Segundo o dirigente, apenas um dos familiares na lista — sua sobrinha — foi a São Januário para votar na eleição presidencial.

— Na minha família, todo mundo é sócio. Eu tenho 30 anos de clube. Desde que estou no Vasco, o pessoal também tem que ser Vasco — afirmou o dirigente, que se irritou após a reportagem insistir no pedido para entrar em contato com a sobrinha.

— Vai dizer que por ser minha sobrinha ela não pode ser sócia? — questionou.

Outro nome conhecido no futebol que apareceu de forma indireta na lista é o do treinador Marcelo Cabo, que dirigiu o Atlético-GO este ano. Seu filho, Gabriel Cabo — que foi jogador profissional, mas se aposentou no ano passado, aos 22 anos — virou sócio do Vasco em dezembro de 2015, segundo a lista.

Desconhecidos, mas com mesmo telefone

Wescley Pereira da Silva ficou surpreso ao atender uma ligação da reportagem, que procurava um morador de São João de Meriti associado ao Vasco no fim de 2015.

— Nem conheço esse aí.

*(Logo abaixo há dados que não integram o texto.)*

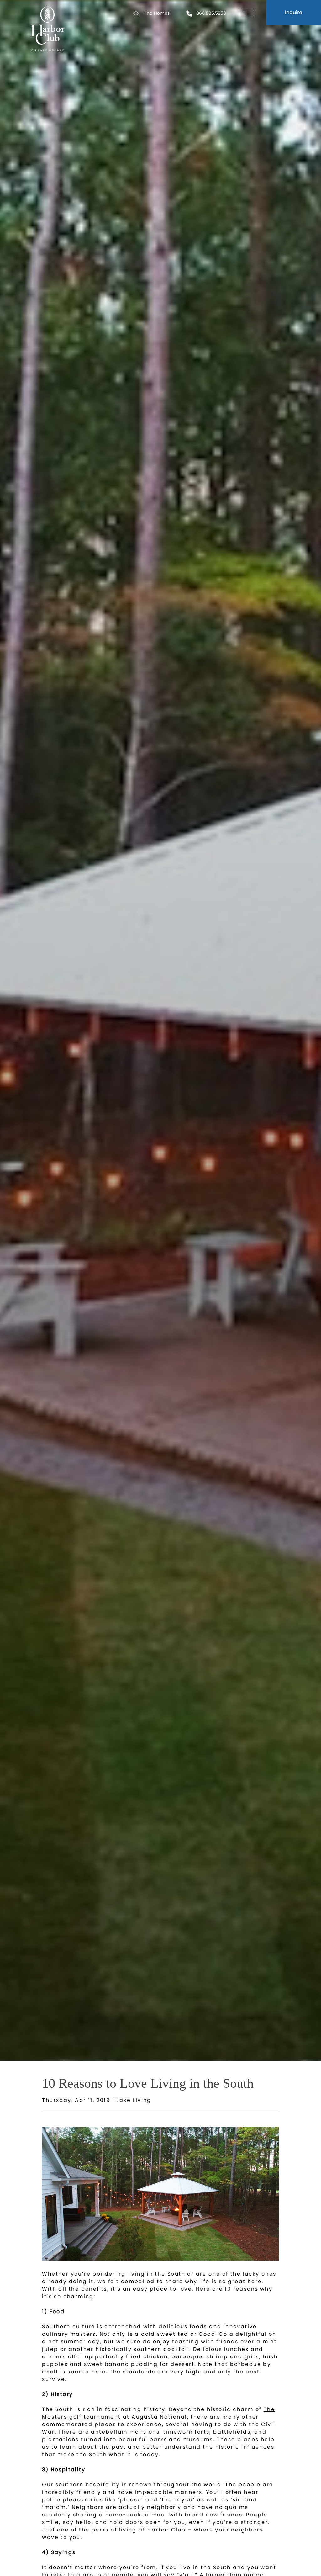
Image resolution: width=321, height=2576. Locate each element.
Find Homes (156, 13)
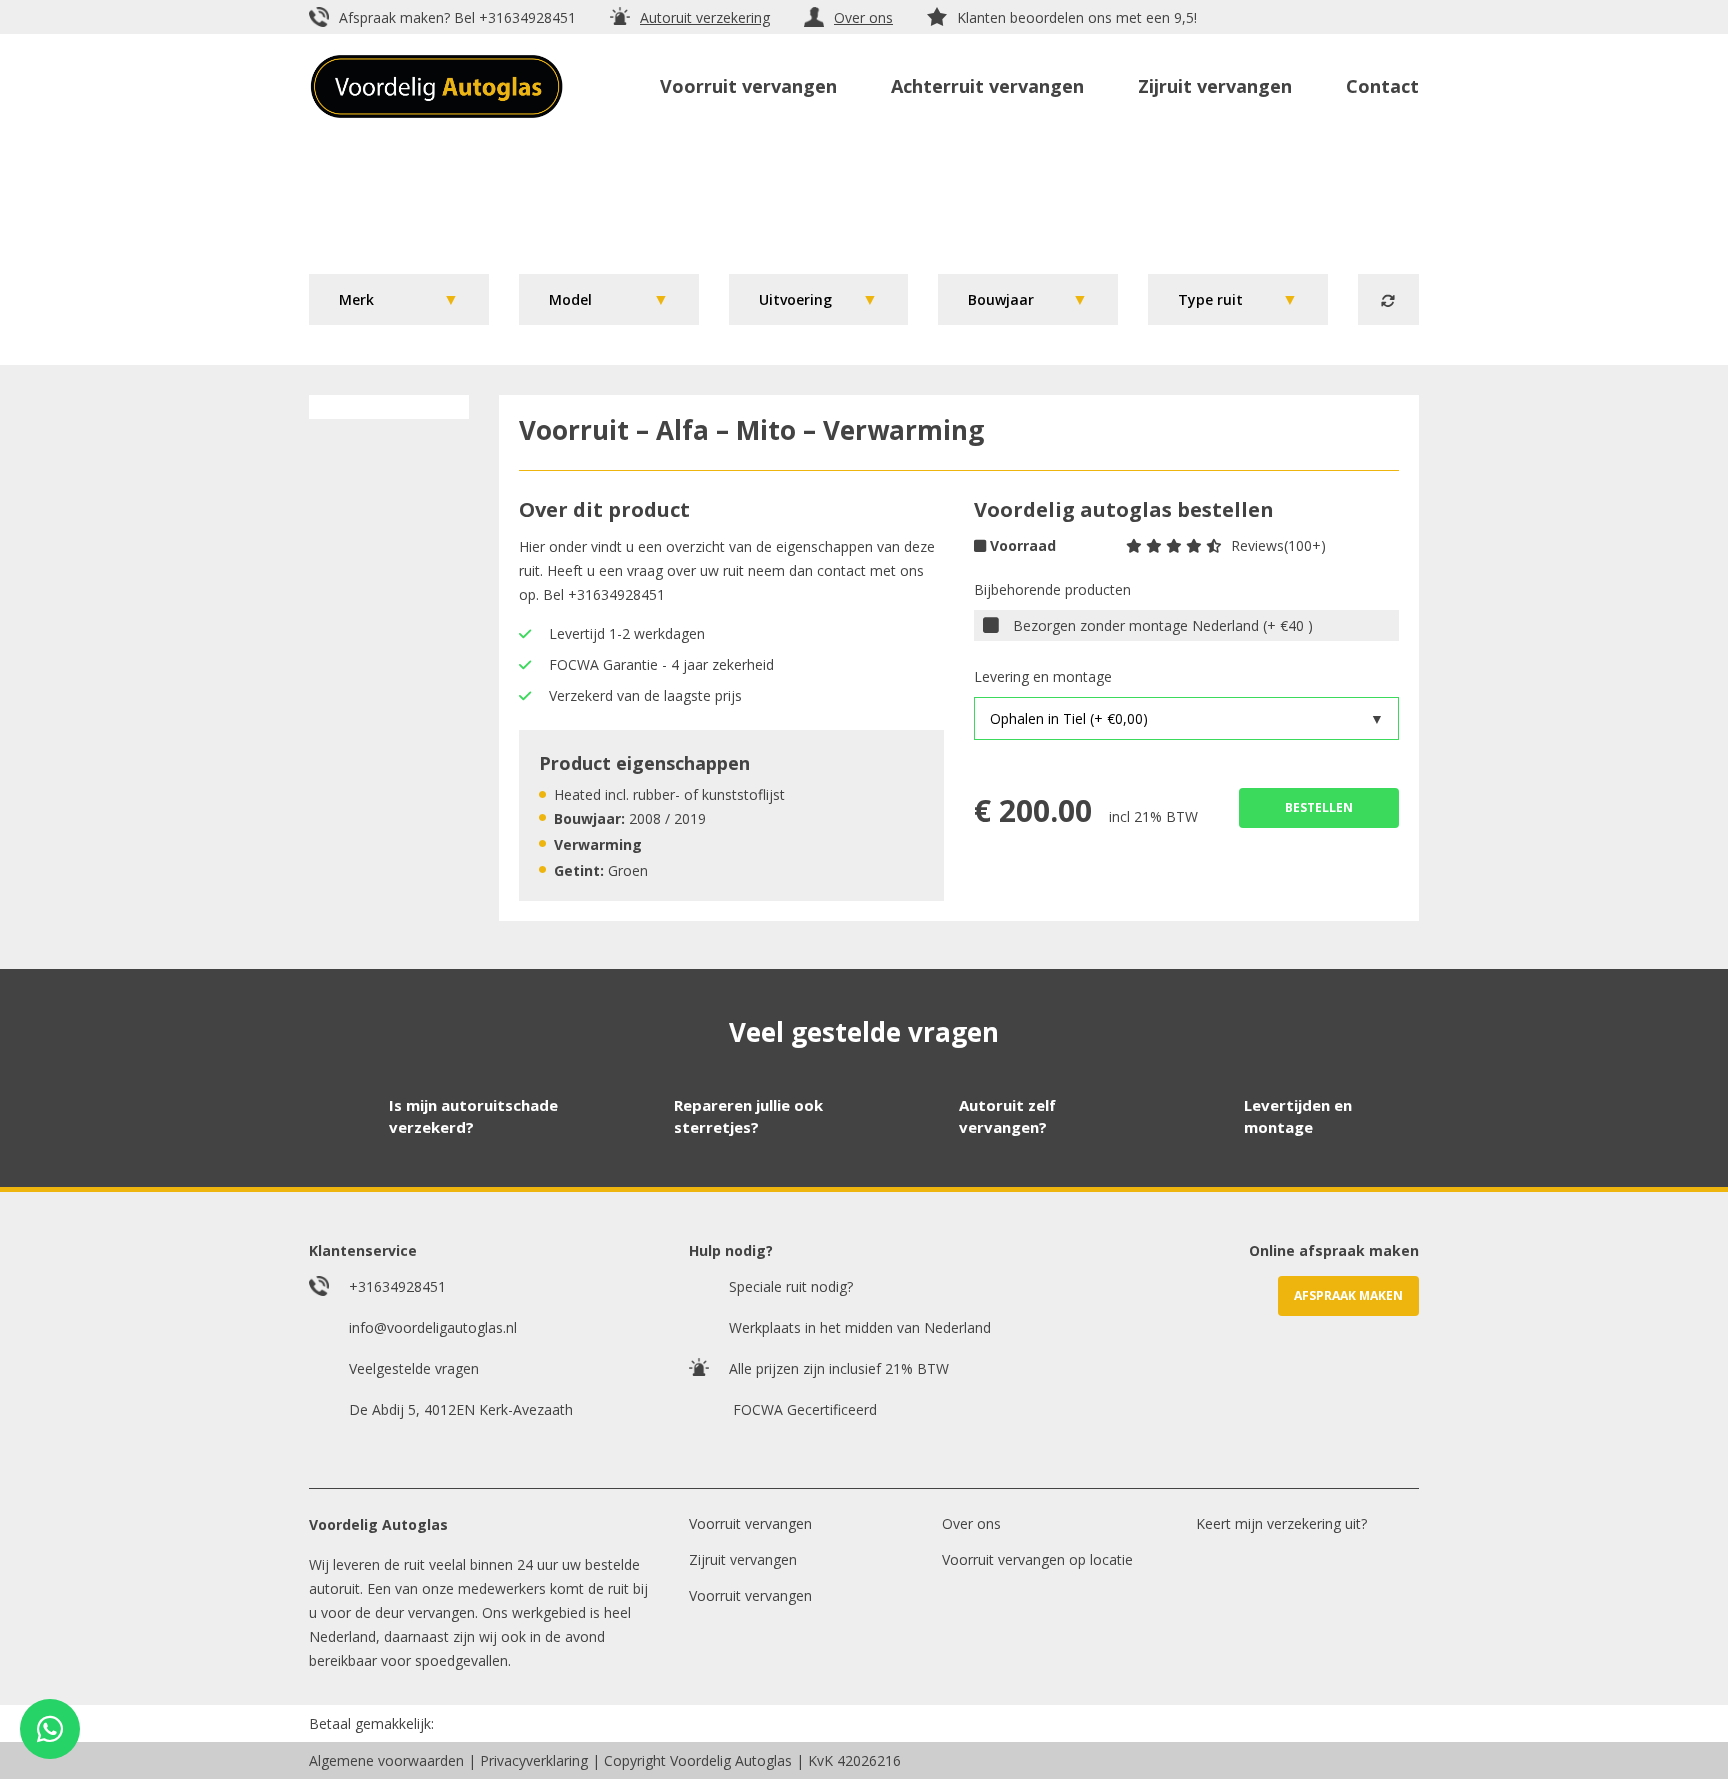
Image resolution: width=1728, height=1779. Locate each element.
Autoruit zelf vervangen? (1007, 1116)
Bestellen (1319, 807)
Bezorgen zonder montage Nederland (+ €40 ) (1163, 625)
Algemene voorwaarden (386, 1760)
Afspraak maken (1348, 1295)
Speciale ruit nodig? (791, 1286)
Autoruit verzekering (705, 17)
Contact (1382, 86)
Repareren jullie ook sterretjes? (748, 1116)
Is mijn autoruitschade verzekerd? (473, 1116)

Mas, já que você mencionou, sou sócio do Vasco — disse.

A surpresa cresceu quando foi informado que outros seis nomes associados ao clube em dezembro daquele ano — assim como o próprio Wescley, que ingressou perto do Natal — tinham o mesmo telefone cadastrado pelo Vasco. Quatro dessas pessoas moram no município da Baixada Fluminense, em rua próxima ao do endereço no cadastro de Wescley.

— Não conheço essa gente. Votei em Julio Brant e não sei por que me colocaram numa urna separada. Pago a mensalidade em dia, até adiantado — declarou o sócio vascaíno.

Outro eleitor de Brant, Achilles Nery disse que não se deu conta de sua presença na lista de sócios sub judice.

— Entrei com dois amigos. Eles foram direcionados para a esquerda, e eu fui para a urna do outro lado. Na hora, não achei nada demais — argumentou.

Maioria pró-Eurico Miranda

Uma vez clara a importância da urna, vale entender o que faz dela tão relevante. No começo do mês, Fernando Horta, candidato que saiu do pleito em favor de Brant na votação, entrou com uma ação e conseguiu que 691 sócios fossem colocados sob suspeita de irregularidade. A decisão da Justiça obrigou que todos eles votassem em uma urna separada, a urna 7. Na terça-feira, 474 compareceram, e a vitória na urna sub judice foi esmagadora de Eurico Miranda.

E por que esses sócios estariam em situação irregular? São 691 pessoas que entraram no quadro social em novembro e dezembro de 2015, uma quantidade bem acima da média de adesões mensais que o clube acumula. A oposição garante que não há comprovação de pagamento desses novos sócios. Eles teriam sido colocados no quadro do Vasco para votar em Eurico e garanti-lo no poder.

Os opositores ao atual presidente apostam em dois caminhos para que a Justiça fique convencida de que os votos são irregulares. Um deles é confrontar a entrada desses novos sócios com o fato de que o valor que deveria ter sido gerado não está registrado no balanço de 2015.

— Não tem como eles comprovarem que esses sócios estão regularizados, porque o pagamento não foi demonstrado no balanço do clube. Está claro que houve irregularidade. O Vasco não pode ficar passando por isso — disse Otto de Carvalho Júnior, presidente do Conselho Fiscal e opositor a Eurico.

Outro caminho que levaria à desconsideração da urna é a análise do disco rígido onde há toda a movimentação financeira do clube. O equipamento foi apreendido em agosto, e o Vasco, desde então, adia sua perícia na Justiça. O grupo de Brant, autor da ação que apreendeu o HD, aposta que os dados mostrarão que não houve entrada de dinheiro decorrente dos supostos novos sócios.

— A Justiça vai confirmar o resultado que vimos nas outras urnas. Estou certo de que serei presidente do Vasco — afirmou Brant, depois da eleição.

A tendência é que a questão comece a ser tratada pela Justiça ainda nesta semana. A situação garante estar tranquila de que os votos da urna serão validados e Eurico, reeleito. Procurado, o clube optou por não se manifestar, e agora espera o desenrolar do processo.